At this stage many RSD patients are not likely to be effectively treated with blocks as the percentage of SIP (Sympahetically Independent Pain) is now much greater than the percentage of SMP (Sympathetically Mediated Pain), meaning the majority of the pain signals are now originating in the brain and not at the original RSD site where a local block would help.

Pumps are usually discussed at this stage but there are other treatments available and more are coming all the time.

STAGE FOUR

Most patients will never advance to Stage 4.

In this Fourth Stage, RSD is resistant to many forms of treatment and many Physicians would now recommend a Pump or a DCS/SCS. However, there are a great many problems associated with the use of SCS units for RSD patients, even though they work well for other pain problems. (see medical articles section and the Treatments section for more information)

Also in this stage there is an involvement of the inner organs.

Please do not allow any Doctor to amputate the affected limb unless it is a medical necessity due to gangrene or the like.
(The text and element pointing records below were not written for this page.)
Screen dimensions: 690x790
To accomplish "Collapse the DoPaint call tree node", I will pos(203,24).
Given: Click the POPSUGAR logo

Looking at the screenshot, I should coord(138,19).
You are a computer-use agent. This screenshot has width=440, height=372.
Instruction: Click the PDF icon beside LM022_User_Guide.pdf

While it is infrequent, there are some uneducated Drs out there who are performing amputations in an effort to eliminate the RSD pain. This is not only barbaric it is ineffective. It not only does not work but it also in most cases will exacerbate the RSD and increase the spread rate.

Always ask to speak to a Doctors other patients before undergoing any type of implant or surgical procedure. Educate yourself on the internet. Talk to other patients. In the end, YOU are most responsible for what happens to your body. It is the only one you get so treat it with the utmost care. You deserve first class care always!